**Check your understanding**
- 1) Answer these questions from the diary entry, one answer per line, marked (a), (b), (c).
(a) At what time is the writer's appointment at Johnson Hospital?
(b) In which month is the writer's telephone appointment with the surgeon?
(c) From what date had the writer's recovery progress been made?
- 2) List every clock time, month, and calendar date that the diary entry writes out with numbers or a month name.

[[ Given passage, beginning ]]

Life n Grimes of Mr C. - 22nd January 2024.!


Hi Me.Managed to get up today for a while....

1st job was to catch up on post, only 1 letter from "Crisis resolution home treatment"..

Not a clue why they have been trying to ring me (No missed calls on my phone!)

But as I could not remember why they are involved and they would not tell me! They cancelled it!!

I have an appointment at Johnson Hospital this afternoon at 4pm, spent ages trying to contact people, I know are well, but no help.

Did not bother with family as all working and there jobs are more important, and for Zoe she needs a weeks notice to ask for time off.

Plus I am not talking to any of them !

So at 3pm phoned them up as not able to get from my transit to the relevant parts of the hospital and cancelled the appointment! 

Depression even worse after reading text from the surgeon who is supposed to be doing my kidney ops this month!.

Now have a telephone appointment in March !!!

I am really pissed off with him, as he promised to do the operation withing a few weeks of me being released!!

So now I am back to where I was before xmas with the depression, I cannot get outside the house door, so nothing been done to the transit!

Or anything else, I just do not have any get up and go once again.

I knew what recovery progress I had made from 31st Dec 2023 was fragile, I just did not realise just how fragile it was to be.........

Right back to bed for me, I am shattered and pissed off, with another day and night being on my own!.

I may as well be away in the transit, if only it was ready!!

[[ Given passage, end ]]
[[ Material provided, beginning ]]

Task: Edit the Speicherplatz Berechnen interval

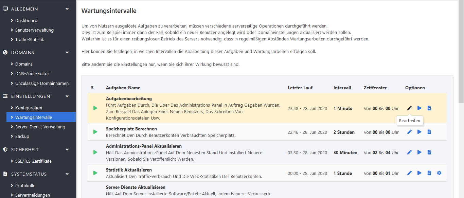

[[ Material provided, end ]]

**Task answers**
- 1)
(a) 4pm
(b) March
(c) 31st Dec 2023

- 2)
22nd January 2024
4pm
3pm
March
31st Dec 2023